CIVIL DISOBEDIENCE is the active, professed refusal to obey certain laws, demands, and
commands of a government. It is a nonviolent resistance tactic that involves finding ways to achieve
our goals without harming people.
• If you choose to stay, breathe, sing, center, pray, meditate, remain calm
• Recall the police are largely in support of the protest goals and want to keep the charges minimal

COOPERATIVE CIVIL DISOBEDIENCE
• Respectfully let the officer know you do not want
to leave but will cooperate physically
• Stand & hold your hands together in front of you
• Do not react/resist/pull away in any way to
avoid escalated charges
• You may be given a citation on the spot and
released, or transported to a processing center &
given a citation ($150-500 fine & a court date)

PASSIVE CIVIL DISOBEDIENCE
• Respectfully refuse to leave
• Sit down or go limp
• This will likely result in arrest, and if
done completely nonviolently should
be a misdemeanor
• Do not react/resist/pull away in any
way to avoid escalated charges
• See “being arrested” below

BEING ARRESTED
• Recognize that remaining limp while being physically removed can be extremely challenging, can
be dangerous to you, and could possibly be considered resisting arrest, a greater charge.
• Don’t make sudden moves around the police or touch them—this could be construed as
assaulting an officer, a greater charge.
• Consequences could be different for non-US citizens, students, minors, people with outstanding
warrants or past criminal records.
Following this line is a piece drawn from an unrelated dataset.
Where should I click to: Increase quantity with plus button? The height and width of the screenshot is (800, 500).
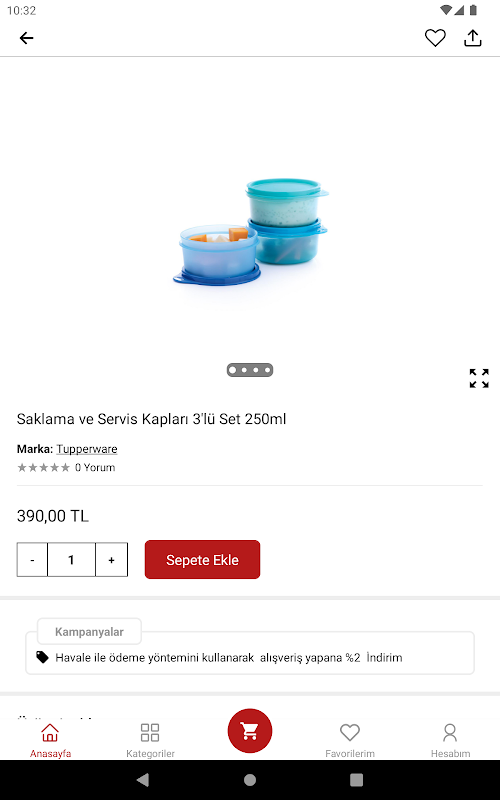(x=111, y=560)
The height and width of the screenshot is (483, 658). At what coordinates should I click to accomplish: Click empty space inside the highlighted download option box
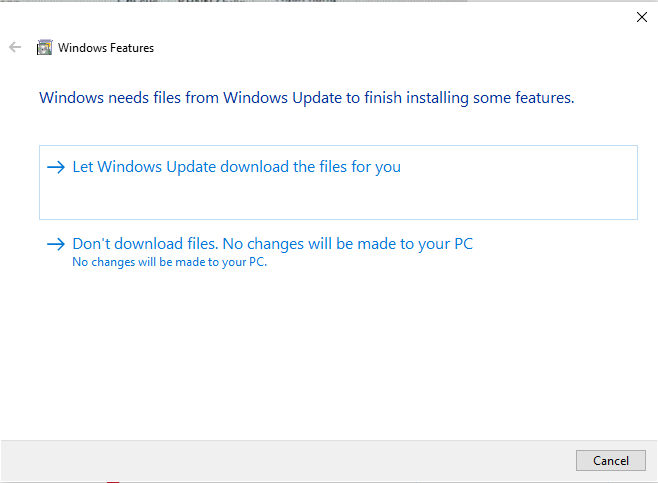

Get legal advice before deciding to risk arrest.
• The police may use zip ties to cuff your hands. Keep your hands, arms and shoulders as relaxed
as possible. Use very gentle shoulder rotations to keep the blood moving. If your hands are
behind your back and swelling, get them above your heart by going down on your knees and
bending your head forward, so your hands rest on your back.
• You can ask where you are being taken, but if you aren’t told, don’t worry.
• Once in police custody, cooperate fully as you are transported, fingerprinted and photographed.
If you resist, you must be jailed.
• Don’t lie to the police. Give them your real name and contact information. Not to do so is a crime.
• Provide information about medical conditions or medications. If it is important that you
continue medications while in custody, be sure to bring several days’ supply with you in the
original prescription bottle. Also have with you a doctor’s note specifying the importance of those
meds to your health. Without this, your treatment will likely be delayed—perhaps significantly.
• Don’t answer other questions. Say, “I want a lawyer. I will be silent until I get a lawyer.”
• The ACLU and lawyers hired by the unions will be tracking who is arrested and will do their best
to make sure everyone gets legal support, as long as they are simply in trouble for nonviolent civil
disobedience. Our understanding is that they will NOT give legal assistance to people who get
charged with assault on an officer, drug charges, etc.
• Legal support is being coordinated through the number below. During the day, a person will
answer. At night, a recorded message will provide the numbers for people on call that night.
608.257.0040
• Write this number on your body. If arrested, you will not have your cell phone or notebook.